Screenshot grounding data
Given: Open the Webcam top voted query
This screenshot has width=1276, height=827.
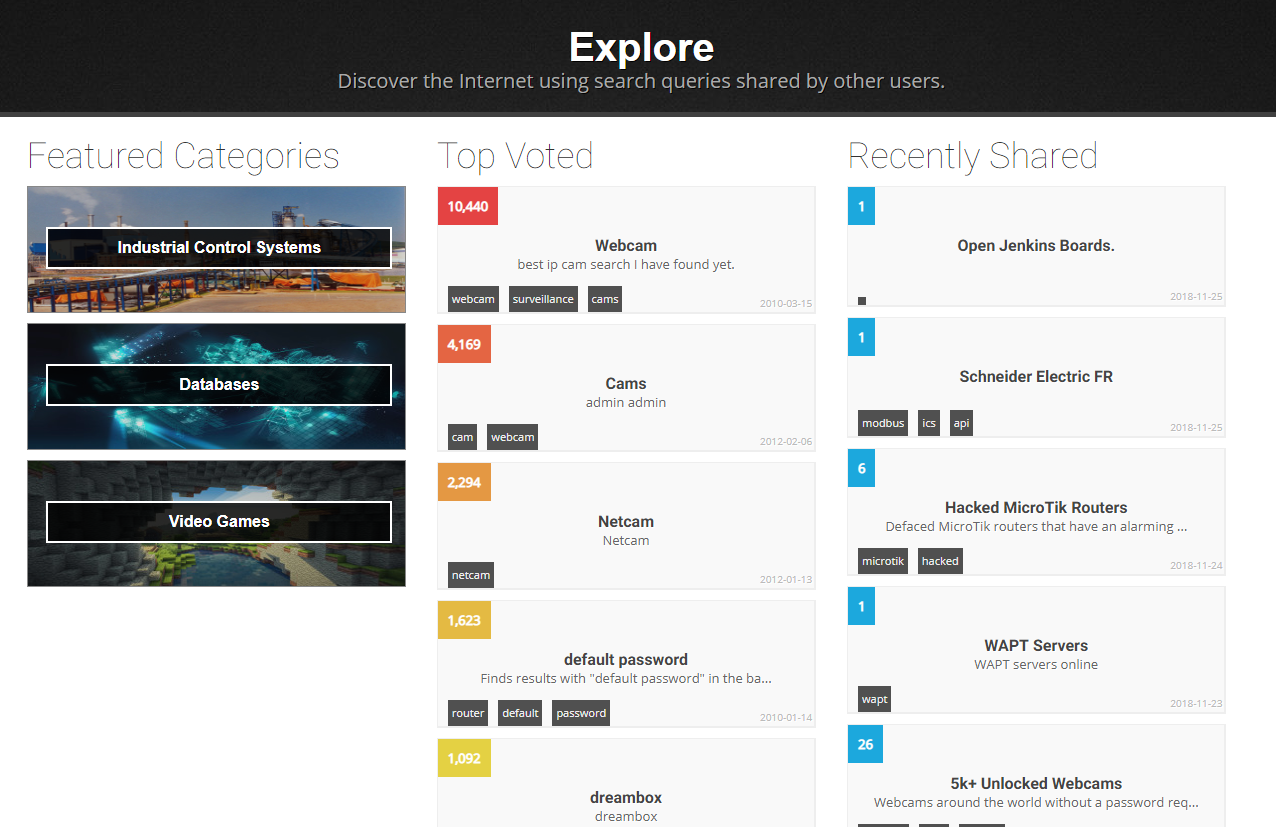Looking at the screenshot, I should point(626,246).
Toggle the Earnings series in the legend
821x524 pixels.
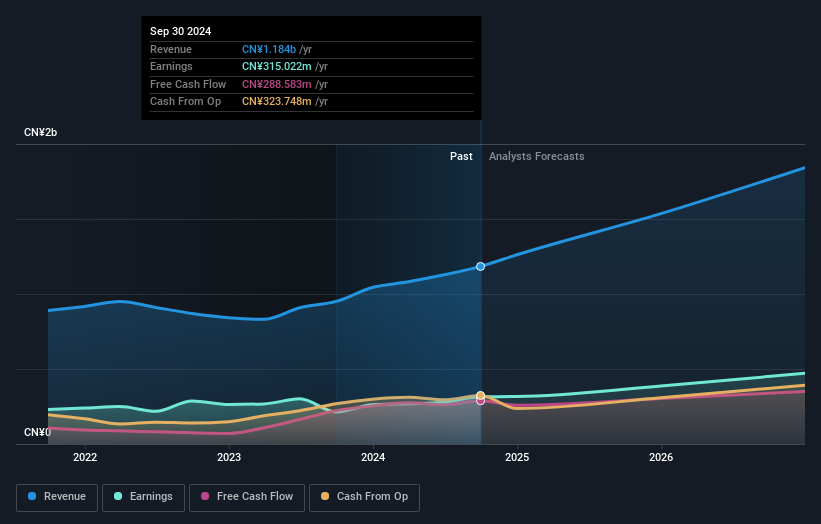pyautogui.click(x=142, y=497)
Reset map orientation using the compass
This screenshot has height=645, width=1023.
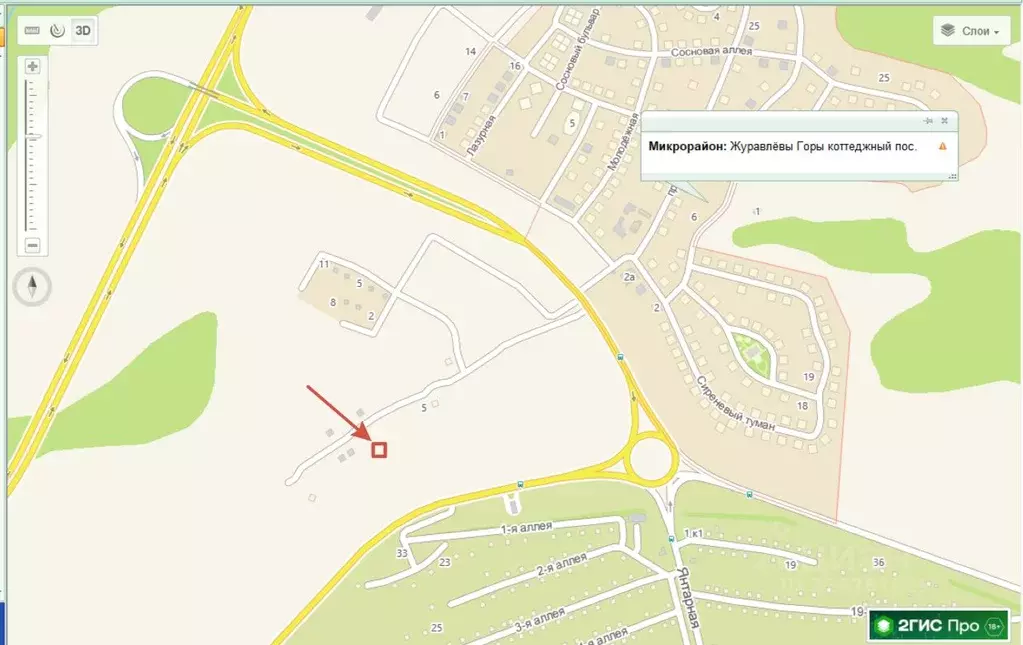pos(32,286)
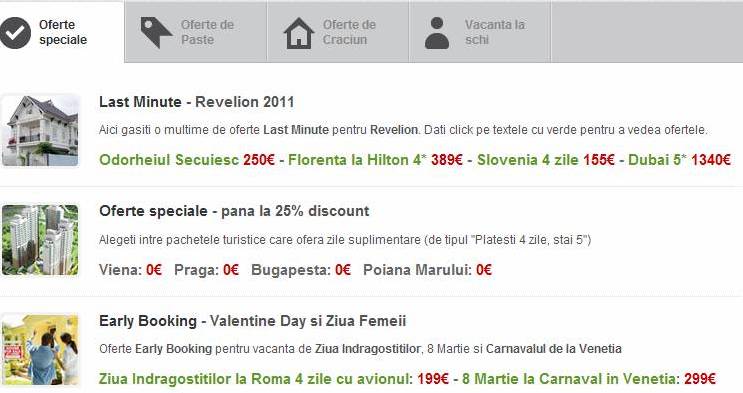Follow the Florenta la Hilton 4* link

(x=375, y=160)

§ How to complete this task:
Nothing but an exact copy of the data, without pictures, should be returned.

§ Result for this task:
Given: Open the Webcam top voted query
This screenshot has width=1276, height=827.
Looking at the screenshot, I should point(626,246).
Toggle the Earnings series in the legend
821x524 pixels.
pyautogui.click(x=142, y=497)
Reset map orientation using the compass
This screenshot has height=645, width=1023.
pos(32,286)
Follow the Florenta la Hilton 4* link

(x=375, y=160)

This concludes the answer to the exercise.